◆ PASSAGE:
--
170 morts dans un massacre au Burkina Faso alors que la rivalité franco-russe s'intensifie au Sahel

Dans une série de massacres au cours des deux dernières semaines, plus de 170 personnes ont été tuées au Burkina Faso, une ancienne colonie française plongée dans l'effusion de sang par la guerre française de 2013-2022 au Mali voisin.

Victimes des récents massacres au Burkina Faso, mars 2024

Le 25 février, 170 personnes ont été tuées dans les villes de Komsilka, Nodin et Soro dans le Yatenga, dans le nord du Burkina Faso. Le 4 mars, RFI (Radio France Internationale) a rapporté que de nouveaux massacres ont eu lieu dans les villages de Bigbou et Soualimou dans la province de Komondjari, dans l'est du Burkina Faso, près de la frontière avec le Niger.

RFI déclare : « Plusieurs vidéos collectées par notre rédaction montrent des dizaines de cadavres : hommes, femmes, enfants, gisant au sol. Sur ces mêmes images, on voit quelques hommes en civils armés, sur des motos, qui recueillent et donnent à boire à des enfants, visiblement des survivants du massacre. »
--
◆ DONNÉES FOURNIES:

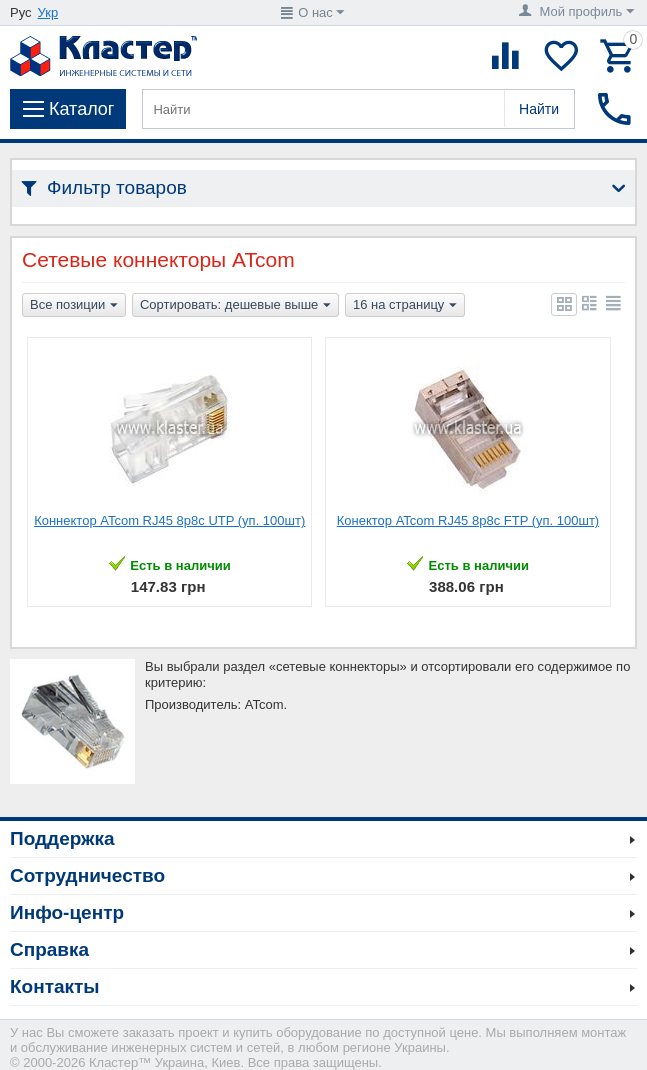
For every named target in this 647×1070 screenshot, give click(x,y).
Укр (48, 12)
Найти (539, 109)
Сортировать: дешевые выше (235, 306)
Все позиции (74, 306)
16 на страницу (405, 306)
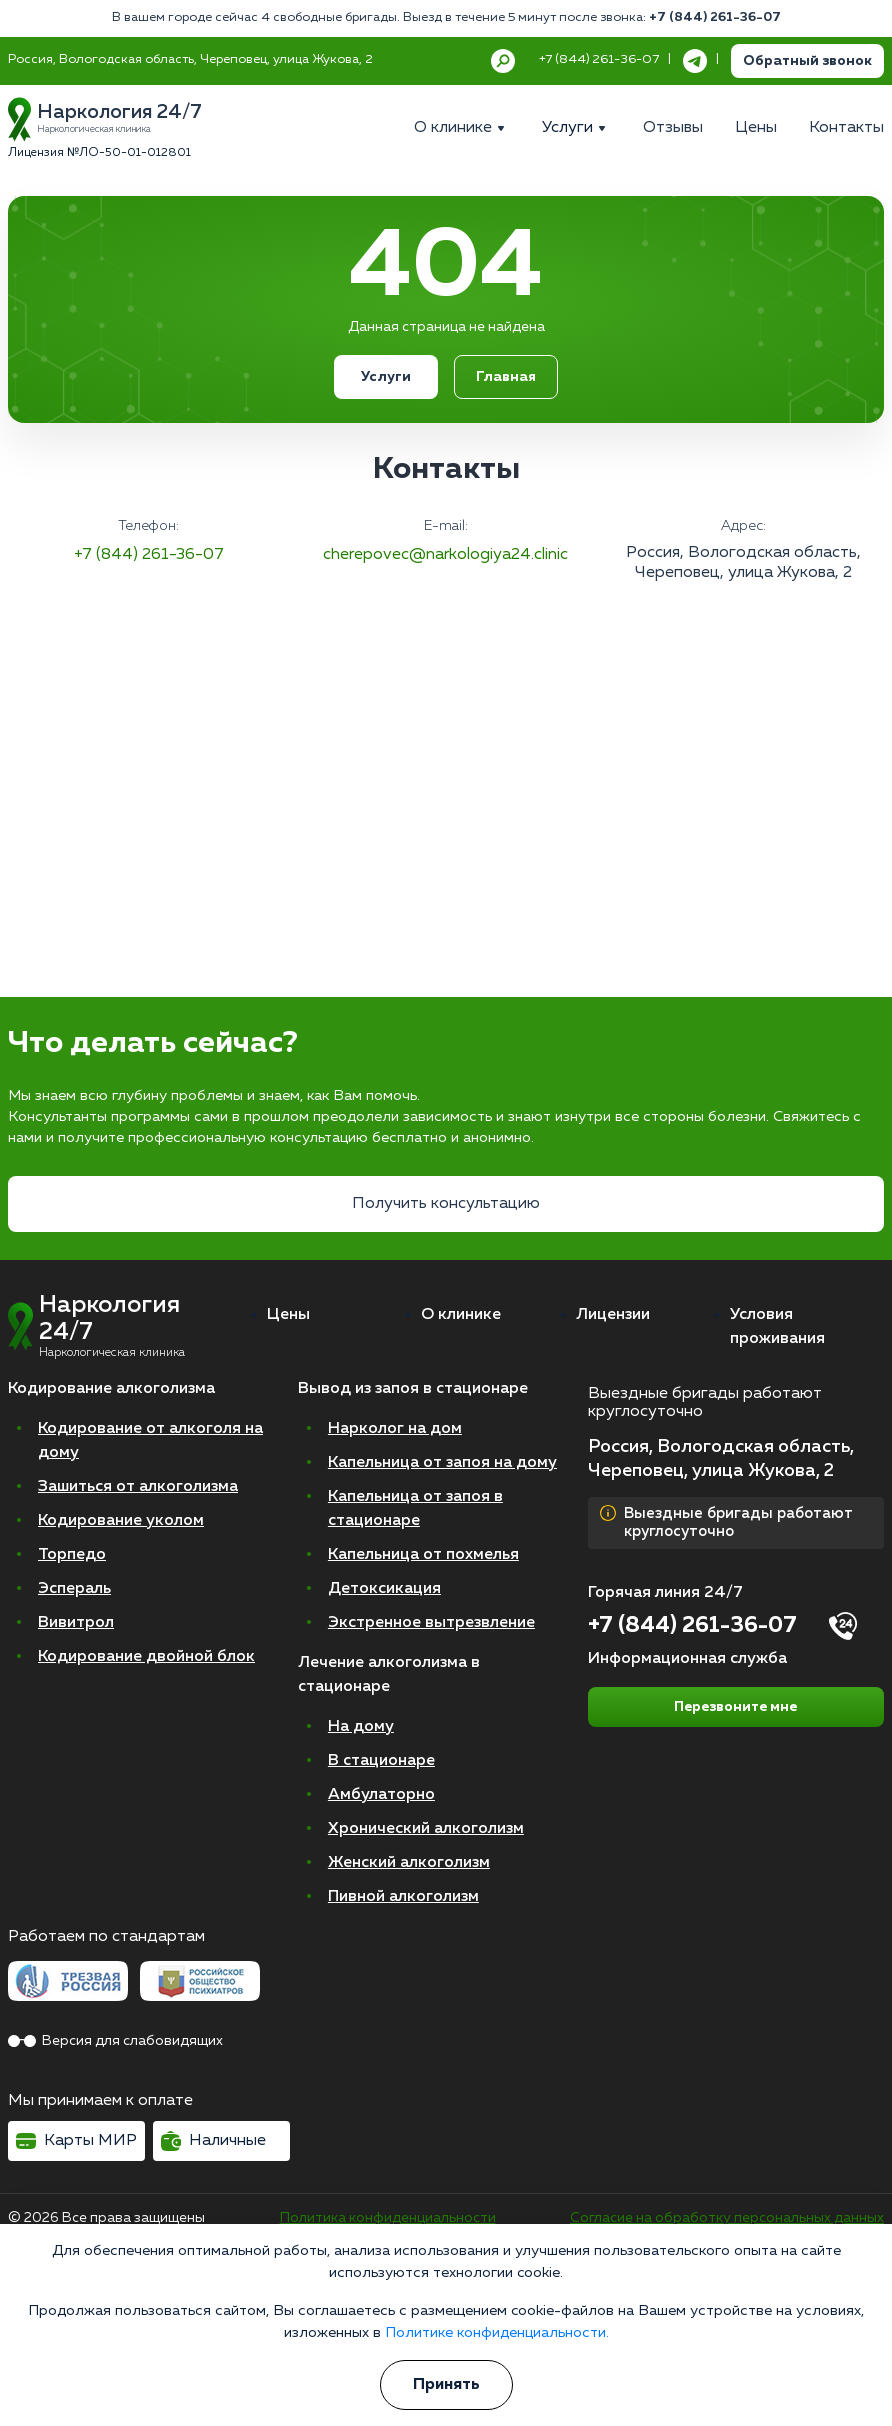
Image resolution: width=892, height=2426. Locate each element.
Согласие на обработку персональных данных (727, 2218)
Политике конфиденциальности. (497, 2333)
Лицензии (613, 1315)
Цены (288, 1315)
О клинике (461, 1315)
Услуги (386, 377)
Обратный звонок (807, 61)
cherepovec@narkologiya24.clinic (445, 555)
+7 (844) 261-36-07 (715, 17)
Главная (506, 377)
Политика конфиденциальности (388, 2218)
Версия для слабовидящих (115, 2041)
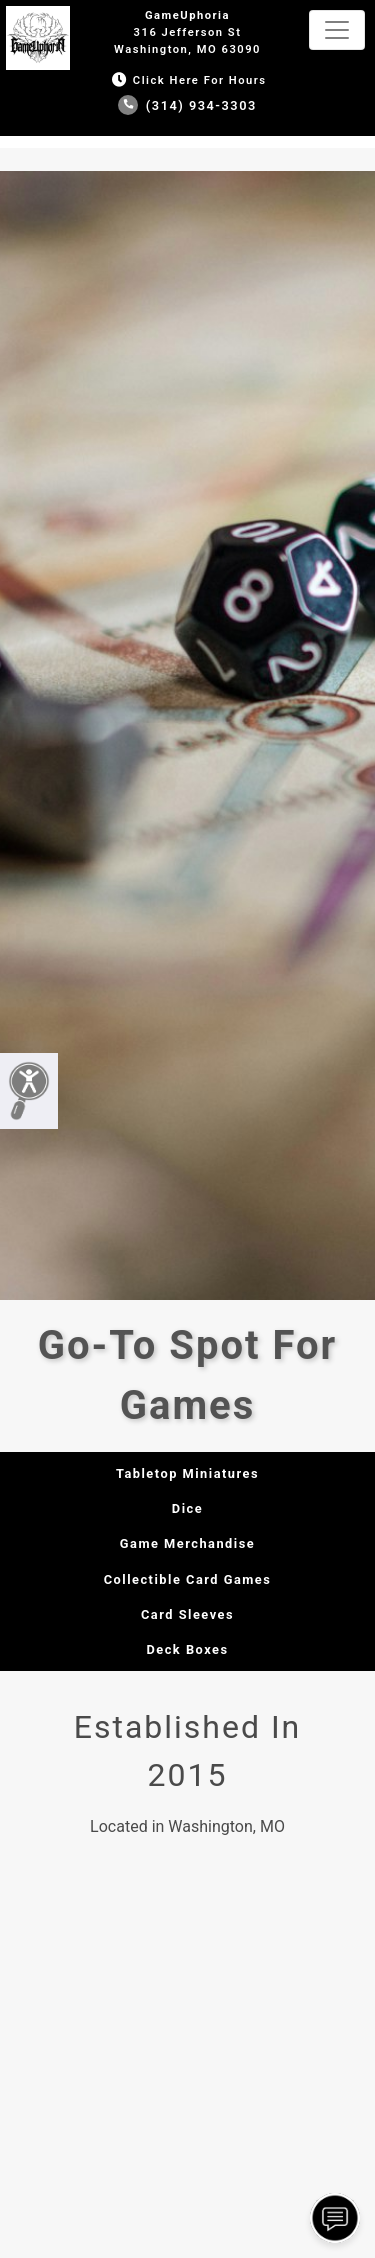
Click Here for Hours (187, 80)
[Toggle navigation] (337, 30)
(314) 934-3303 (187, 105)
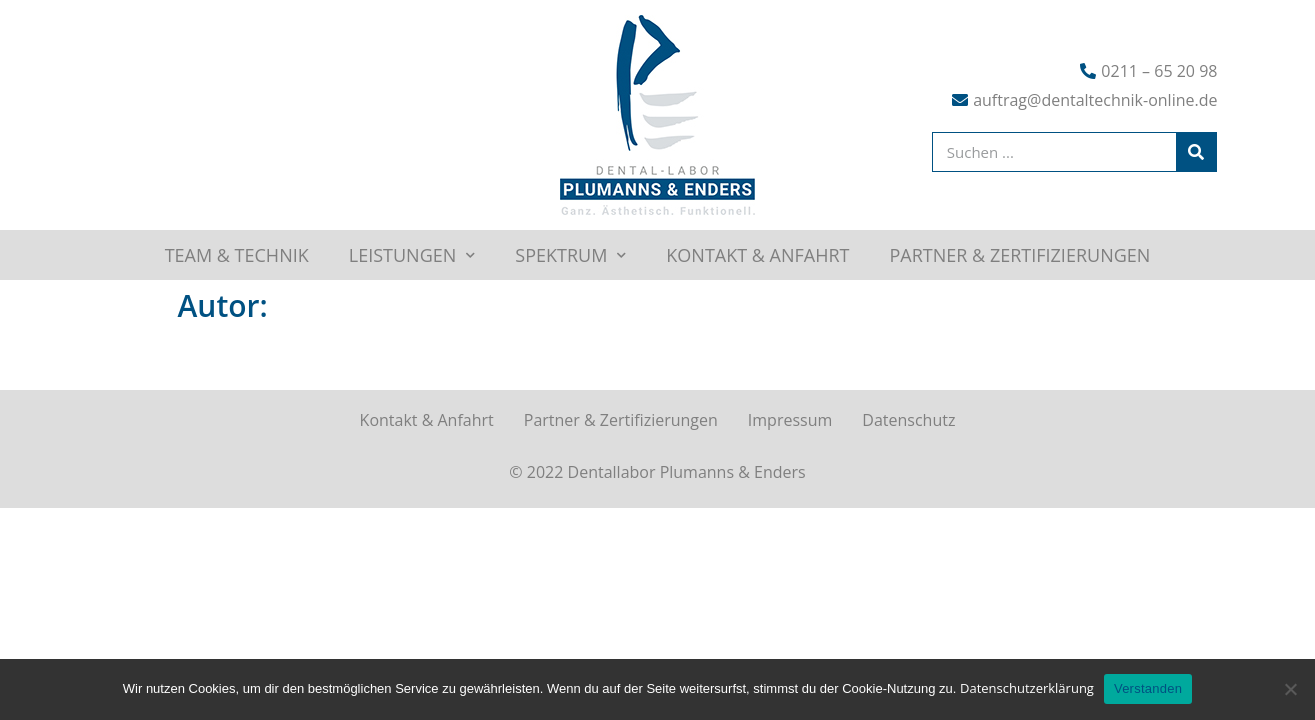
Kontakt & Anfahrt (757, 255)
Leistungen (412, 255)
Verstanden (1148, 688)
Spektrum (570, 255)
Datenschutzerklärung (1027, 688)
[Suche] (1196, 152)
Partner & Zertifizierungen (1020, 255)
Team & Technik (237, 255)
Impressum (790, 420)
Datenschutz (908, 420)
--
◆ TRAVAIL À FAIRE:
1. Relevez toutes les localités où, d'après le passage sur les massacres au Burkina Faso, des personnes ont été tuées.
2. Indiquez si chacune des affirmations suivantes concorde avec le passage sur les massacres au Burkina Faso, en citant les mots qui permettent de trancher. (a) Les tueries du 25 février se sont produites dans l'est du pays. (b) La province de Komondjari se trouve près de la frontière avec le Niger. (c) Sur les vidéos recueillies par RFI, des hommes armés en civil donnent à boire à des enfants.
3. Poursuivez le passage sur les massacres au Burkina Faso à partir de la dernière phrase.

◆ RÉSULTATS PAR CONSIGNE:
1. Komsilka, Nodin, Soro, Bigbou, Soualimou

2.
(a) Non : « dans le Yatenga, dans le nord du Burkina Faso »
(b) Oui : « dans la province de Komondjari, dans l'est du Burkina Faso, près de la frontière avec le Niger »
(c) Oui : « quelques hommes en civils armés, sur des motos, qui recueillent et donnent à boire à des enfants »

3.
Une mosquée de Natiaboani a également été attaquée. « Des individus armés ont attaqué une mosquée à Natiaboani dimanche aux environs de 5h [locales et GMT], faisant plusieurs dizaines de morts. Les victimes sont toutes des musulmans, majoritairement des hommes qui s’étaient réunis à la mosquée », a déclaré un témoin à l'AFP (Agence France-Presse). Le 25 février, une série d'autres attaques ont également visé le détachement militaire de Tankoualou (est), Kongoussi et la région de Ouahigouya, dans le nord.

L'horrible massacre du 25 février a été rapporté dans le monde entier après que le procureur régional de Ouahigouya, Aly Benjamin Coulibaly, a publié ses conclusions dimanche dernier. Des survivants ont déclaré que des dizaines de femmes et de jeunes enfants figuraient également parmi les victimes.

Le même jour, une attaque contre une église dans le village d'Essakane, dans le nord du Burkina Faso, a fait 12 morts et trois blessés. Les assaillants ont tué au moins 15 fidèles et en ont blessé deux autres, a déclaré l'abbé Jean-Pierre Sawatago dans un communiqué. Sawatago a imputé les massacres à des groupes « djihadistes ».

La junte militaire du Burkina Faso a attribué l'attaque à Ansaroul Islam, un groupe armé local lié à Al-Qaïda, et à l'État islamique du Sahel (EIS).

Des habitants qui se sont réfugiés à Fada N'gourma, la capitale de la province voisine du Gourma, ont déclaré à la presse que le nouveau Bataillon d'intervention rapide (BIR) était impliqué dans les massacres dans la province de Komondjari. Le BIR, créé en octobre dernier par le chef de la junte, le capitaine Ibrahim Traoré, est stationné dans la zone de Gayeri où les massacres ont eu lieu, a rapporté l'Agence d'information du Burkina Faso il y a deux semaines.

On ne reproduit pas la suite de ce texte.